One other thing that will prevent injection is to use sp execute SQL. So up to this point, I’ve just been using execute to execute my dynamic query strings. What you can use instead of sp execute SQL. So if you do need to build a query dynamically, so for performance, maybe there’s a bunch of conditional logic there and you’re kind of piecing together a query based on some run time parameters, if you piece together your query and don’t concatenate any parameter values, but if you actually just include a little @ sign parameter inside your query string, sp execute SQL will be able to safely execute that. So the way sp execute SQL works is you have to define what parameters are in your query and so I created an ParmDefinition variable here, and then you’re passing in your query string here, full query, you’re passing in the definition of what parameters are in your query, and then you’re passing in the actual values for those parameters. So ParmUsername is an input to our stored procedure here. So if you use sp execute SQL, everything works great because SQL Server is parameterizing your query and values that should work and values that shouldn’t work don’t work, and you are not vulnerable to that injection attack.
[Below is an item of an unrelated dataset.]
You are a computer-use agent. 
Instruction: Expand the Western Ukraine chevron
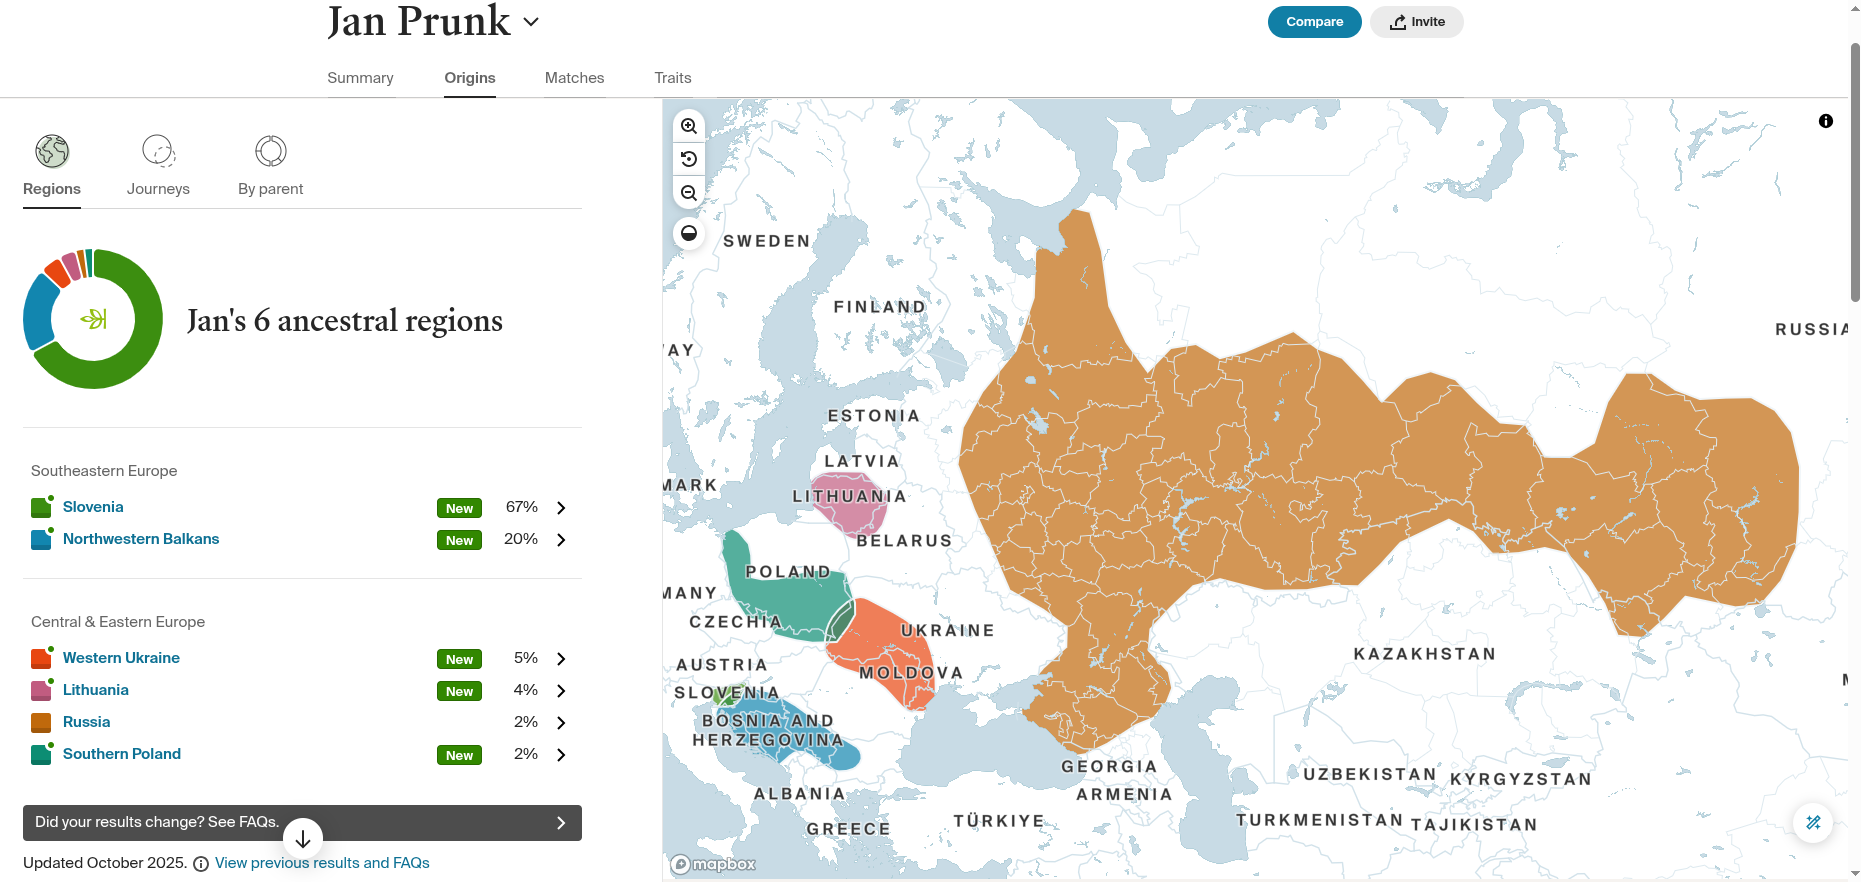point(561,659)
The problem though is if you have a query like we were talking about, like with maintenance scripts maybe, where you want to parameterize something like a table name or an order by clause. That won’t necessarily work with sp execute SQL, and I’ll just run through this to prove it to you. So now we’re passing in our table name of users, it fails, incorrect syntax in your table name. That’s because sp execute SQL’s only going to parameterize queries the way that SQL Server, in general, allows parameters and queries. So not in places like the table name, for example. So it’ll work on your where clauses, it will not work on your from statements. But that’s a good thing to know because if you are only parameterizing your where clauses, just use sp execute SQL. It’s a no-brainer, you don’t have to think about it. Parameterize all your inputs, you’ll be good to go.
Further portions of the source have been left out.